Mas hoje, domingo de voto, importa escrever sobre os protagonistas em jogo. Como se a História procurasse a inteligência que os políticos se negam ter, chegou-se a uma escolha clara. E antagónica. De um lado, a FN que passou décadas a ser marginal, mas a crescer porque o sistema, regalado em ser sistema, a deixava crescer. Com o poder sem saber como integrar a imigração, à extrema-direita bastava a diabolização do outro. Com os abalos do terrorismo, aos Le Pen bastava ser pelo fecho das fronteiras - "os aduaneiros", foi a arma contra o terrorismo brandida por Marine, no único debate da segunda volta (uma ironia, seria como escolher o pintor naïf Henri Rousseau, o Aduaneiro, como o representante do país que precisou de Renoir e Manet e os teve). À crise económica e financeira, a FN bastou-lhe fingir defender os programas mais conservadores da velha esquerda, protecionismo e estatismo, paga-se, logo se vê com quê...

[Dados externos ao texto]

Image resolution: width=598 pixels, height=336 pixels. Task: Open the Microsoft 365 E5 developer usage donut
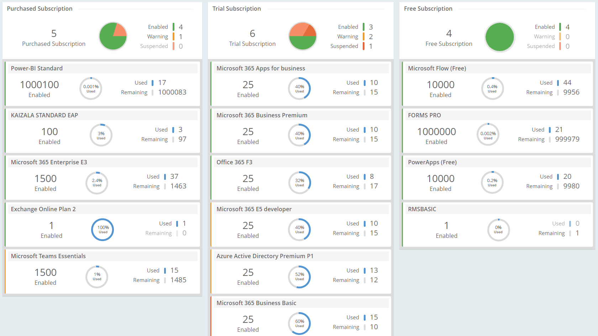point(299,230)
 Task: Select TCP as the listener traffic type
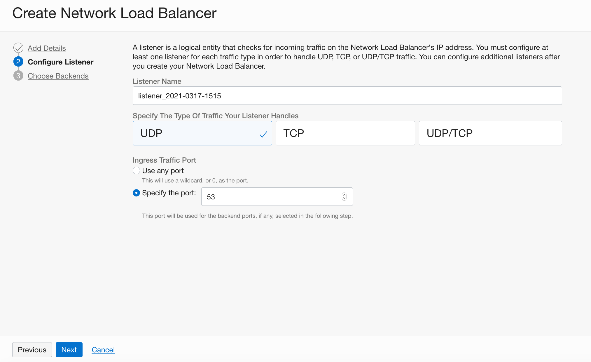pyautogui.click(x=345, y=133)
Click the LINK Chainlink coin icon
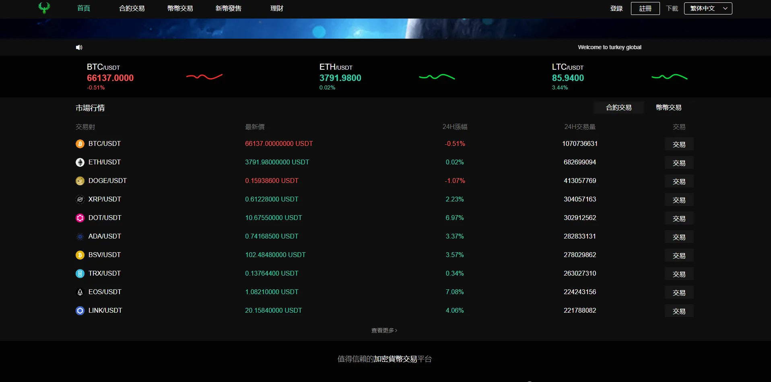The width and height of the screenshot is (771, 382). tap(80, 311)
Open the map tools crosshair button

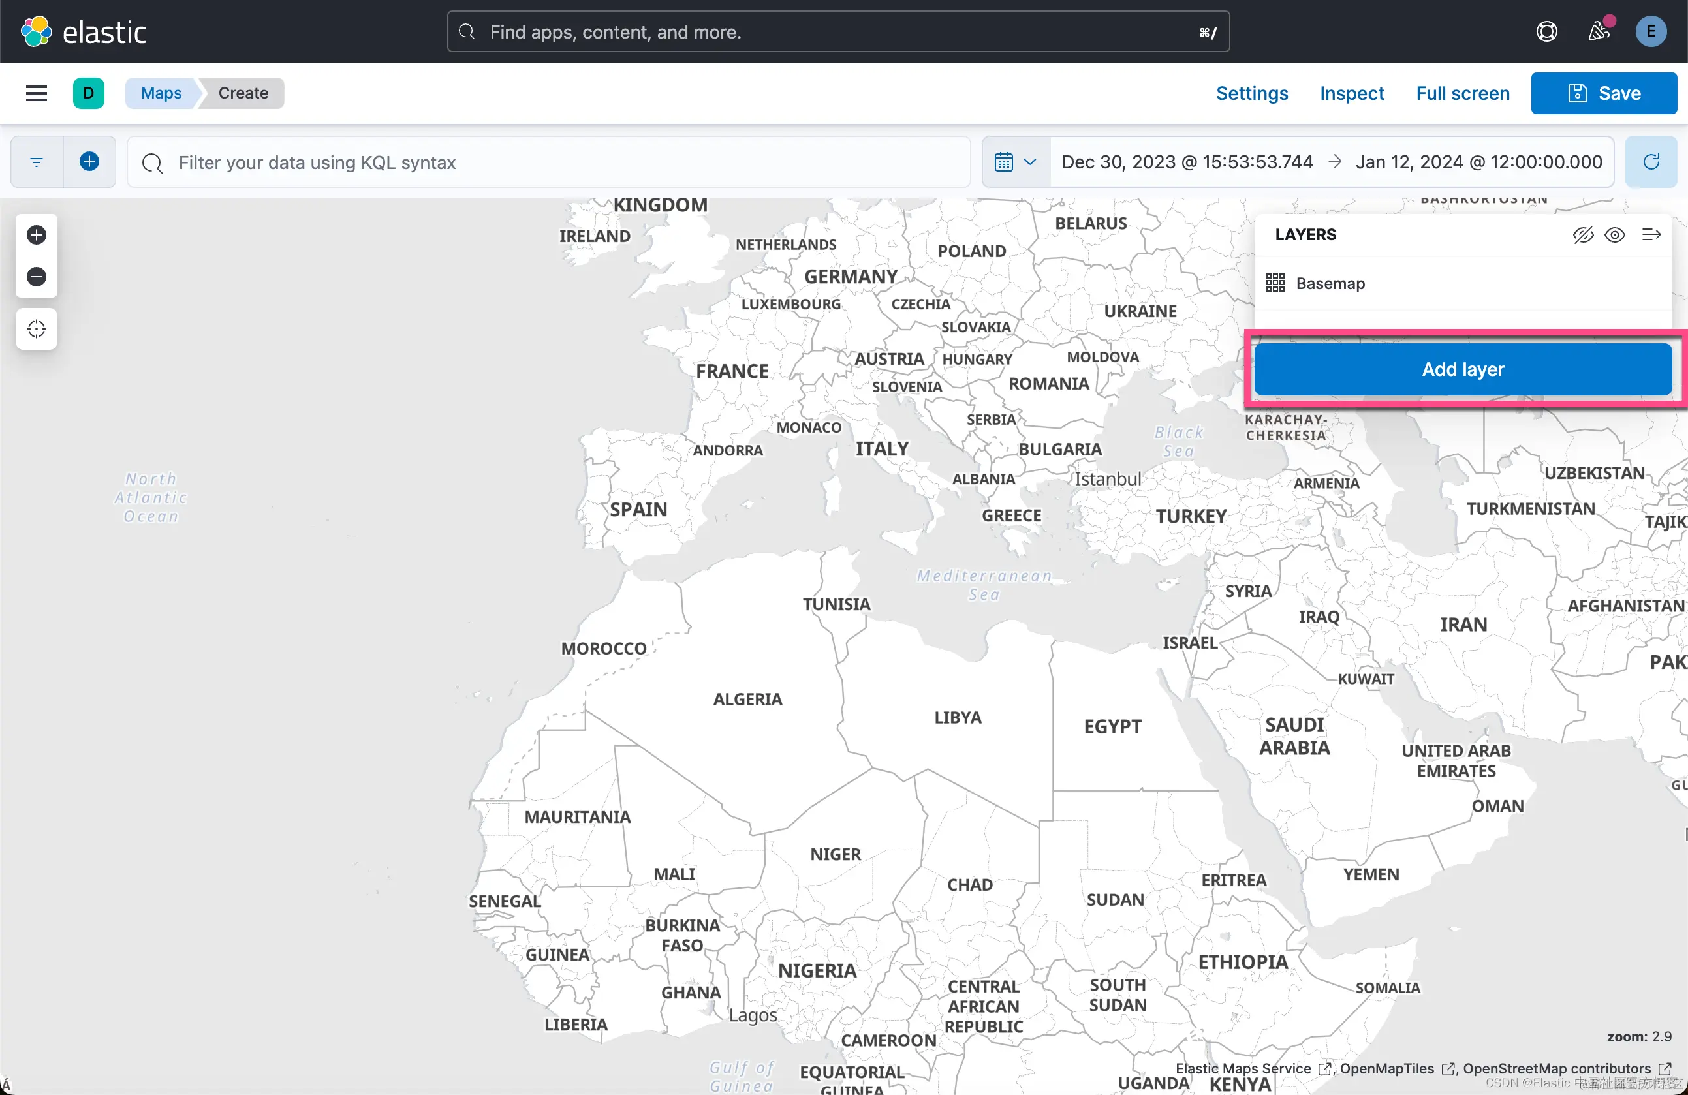pyautogui.click(x=36, y=329)
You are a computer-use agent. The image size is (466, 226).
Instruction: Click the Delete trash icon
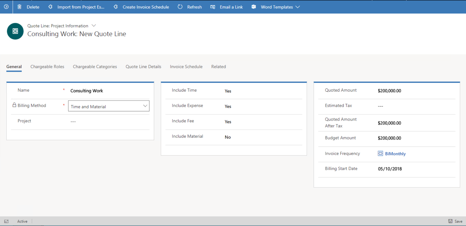pyautogui.click(x=19, y=7)
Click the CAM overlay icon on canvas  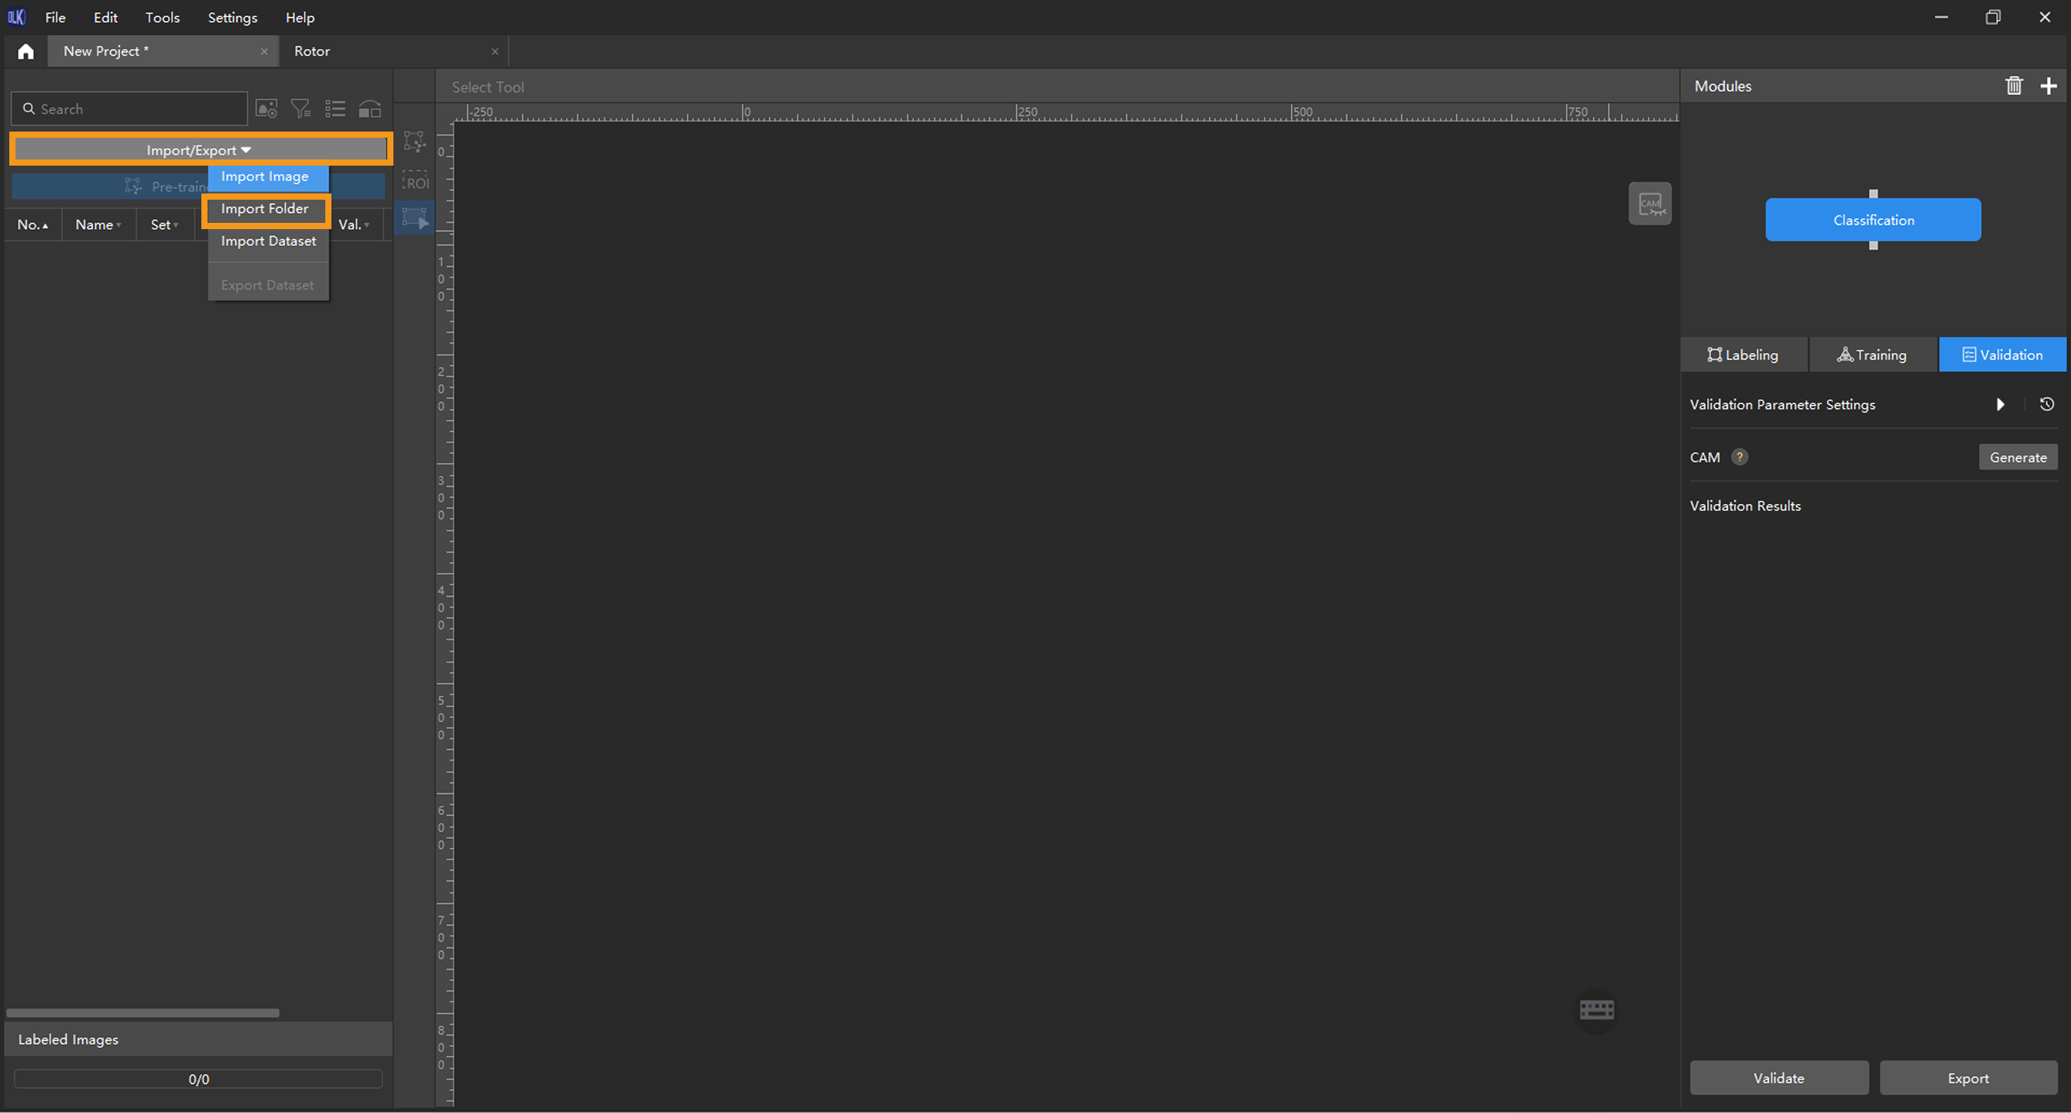click(1650, 203)
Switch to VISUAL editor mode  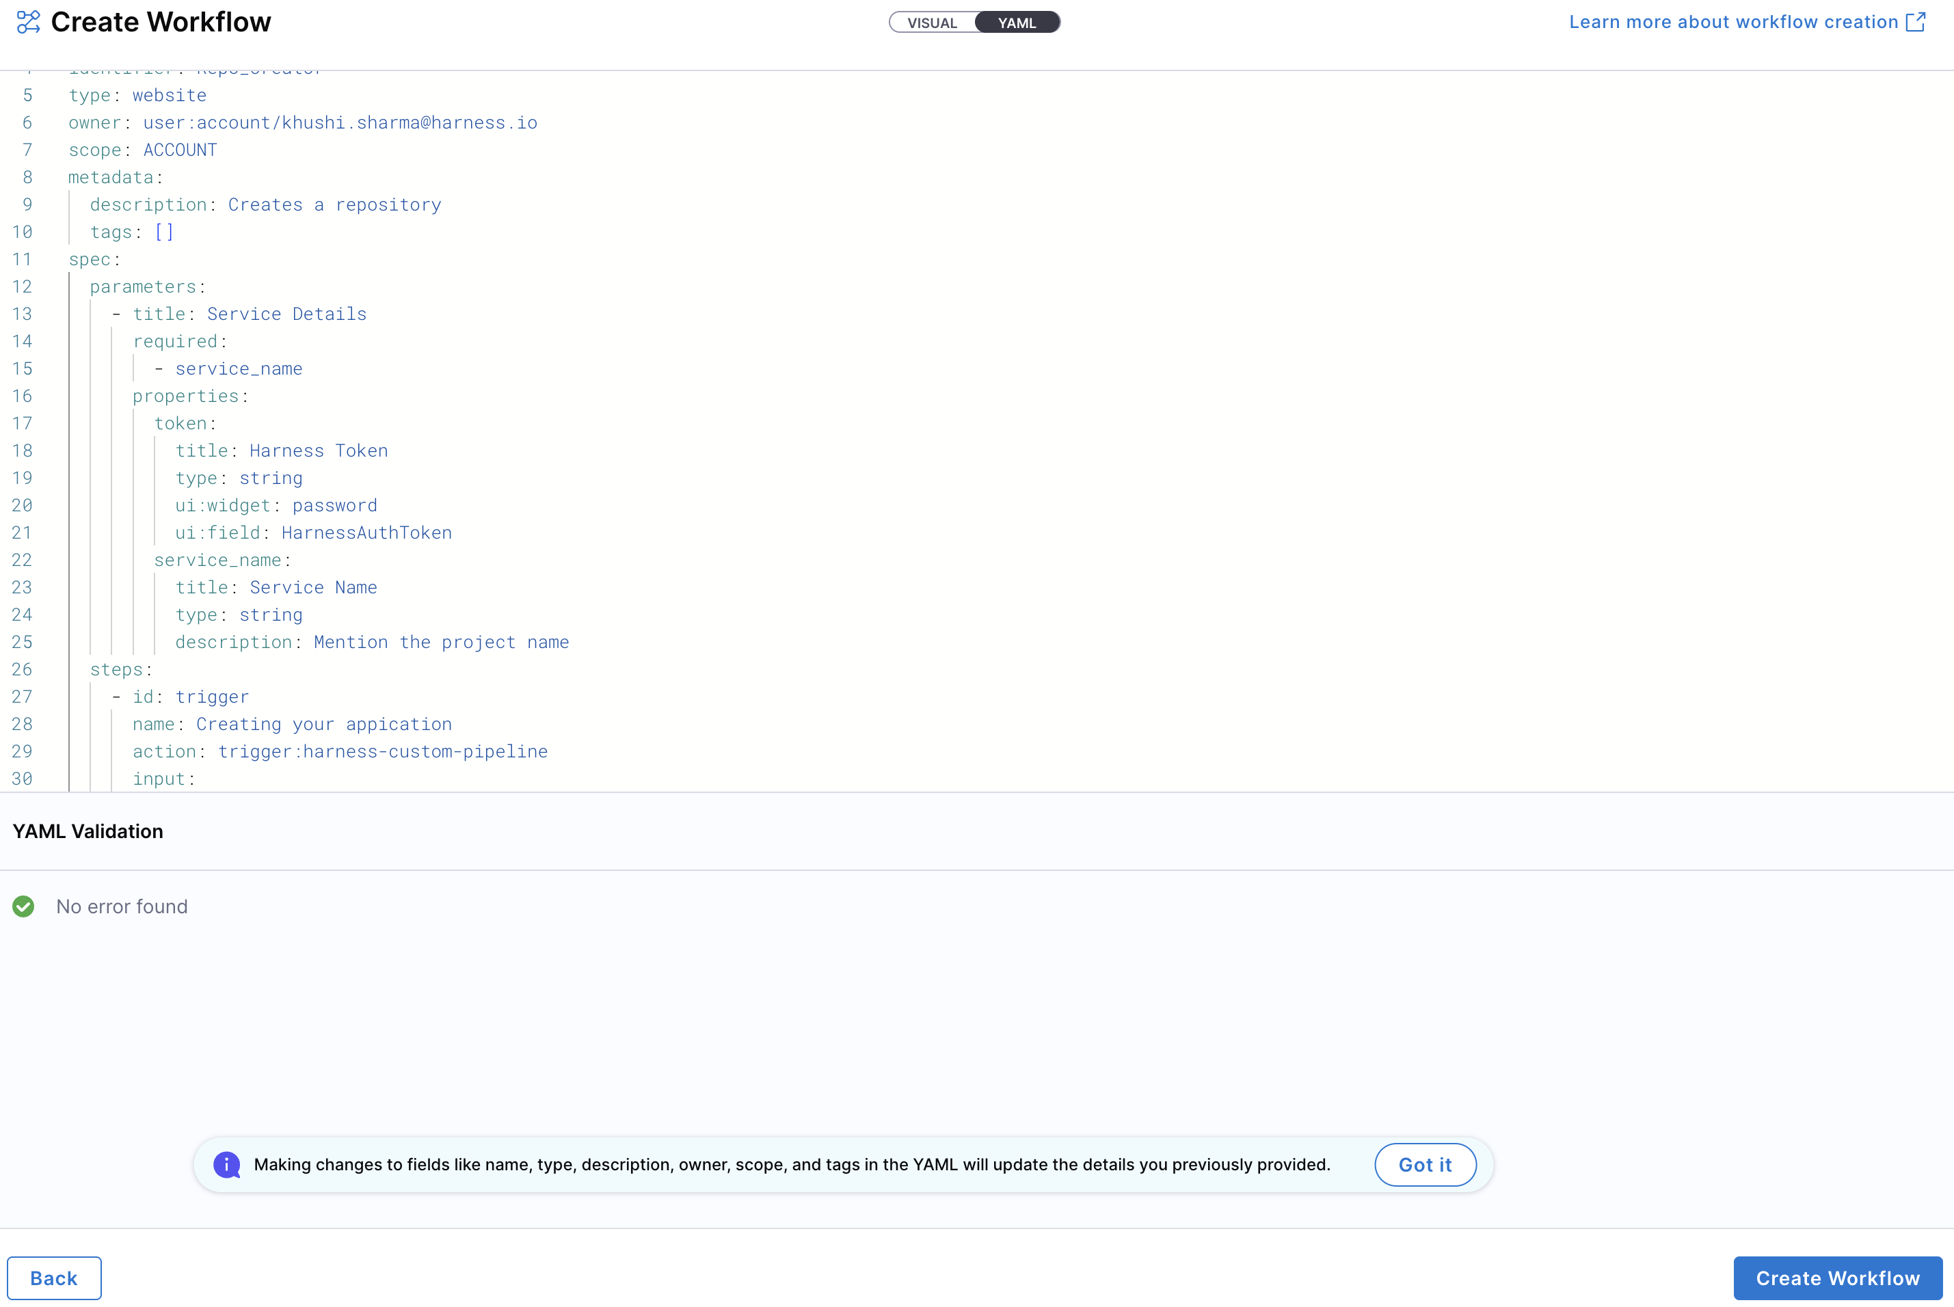coord(932,23)
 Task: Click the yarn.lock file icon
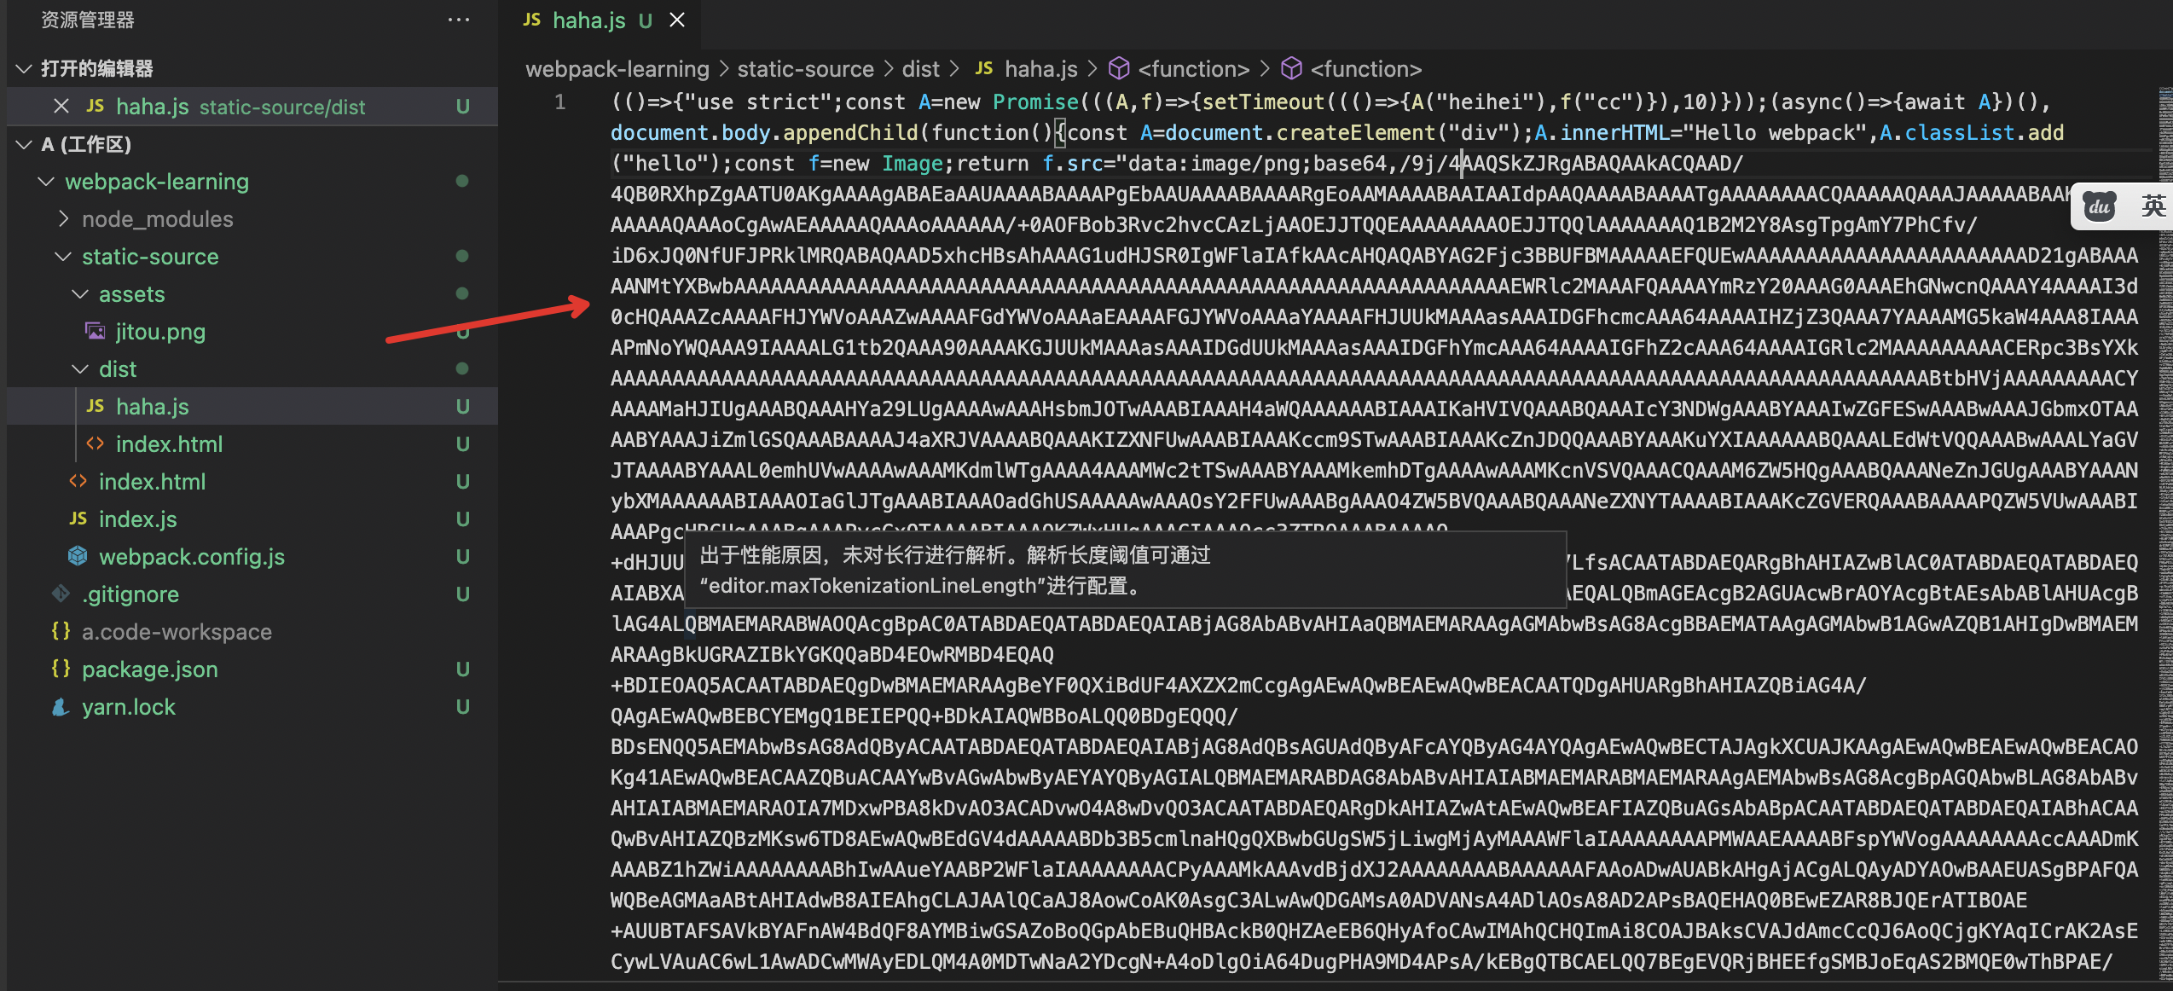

Não fosse o concurso de circunstância que levou ao suicídio dos gaullistas e dos socialistas, teríamos hoje um candidato deles, um ou outro, a confrontar-se com Marine Le Pen. E, provavelmente, pela cintura sanitária à volta do lepenismo, que já acontecera uma vez com o pai Le Pen, em 2002, o sistema voltaria a manter o sistema. Adiando, para as próximas presidenciais, em 2022, quando a FN reapareceria um pouco, mas talvez já definitivamente, mais forte. Acontece, porém, que surgiu o En Marche!, só com um ano de vida, com um candidato com várias falhas - demasiado novo, 39 anos, demasiado banqueiro, trabalhou para os Rothschild - mas com uma vantagem que nem todos perceberam à partida: ele era a resposta clara, à outra proposta clara. Ele era quem, no osso, se opunha aos Le Pen. Nada como o ténis para se aderir de imediato a um desporto novo - há uma rede a separar e há um duelo.

De repente, os mais lúcidos ficaram com uma esperança que não tinham antes da campanha francesa. Entraram nela mais uma vez preocupados pelo aviso antigo de Charles Péguy, católico e de direita, que nestas palavras falou para todos: "O triunfo dos demagogos é passageiro, mas as suas ruínas são eternas." Tiremos o "eternas", tão religioso, mas depois do brexit e de Trump era o que mais nos faltava colocar uma terceira pedra pesada sobre o nosso próximo destino.

A campanha de Marine Le Pen foi feita para comprovar-se que ela era Le Pen, com o aditivo novo que são os truques à Trump. As fake news, as provocações, as mentiras grosseiras ditas em palco televisivo, sem a preocupação de que amanhã muito será desmentido - alguma coisa há de ficar... Nem se foi poupado à última descarga de gigabytes de intox, no derradeiro dia, mais uma vez sem qualquer preocupação de esconder a indecente manobra. Eles tomam os cidadãos por manada - pela justa razão de que há muito de manada nos cidadãos.

Contra isso estaríamos hoje em pânico se Marine tivesse como adversário não este ou aquele republicano ou socialista - porque a maioria deles é evidentemente honesta - mas um representante do sistema, que esse evidentemente está desacreditado. Mas não aconteceu assim, porque aconteceu política nesta campanha. Houve dois campos, claros: soberanistas contra europeus; extrema-direita contra democracia; fronteiras contra a realidade (o mundo já não é assim). E mesmo as questões delicadas, sendo as maiores a defesa e a emigração, encontraram respostas antagónicas: só uma invocou a Europa, que mais do que bandeira é condição. A Europa precisa de um país grande com este desejo de renovação. Vamos tê-lo?

Não está garantido, nem com a vitória de Emmanuel Macron hoje, nem com a extensão da sua vitória presidencial a uma maioria parlamentar em junho, que En Marche! vá lá... Mas pela primeira vez desde há muito, a França deu aquele primeiro passo sem qual não há andar.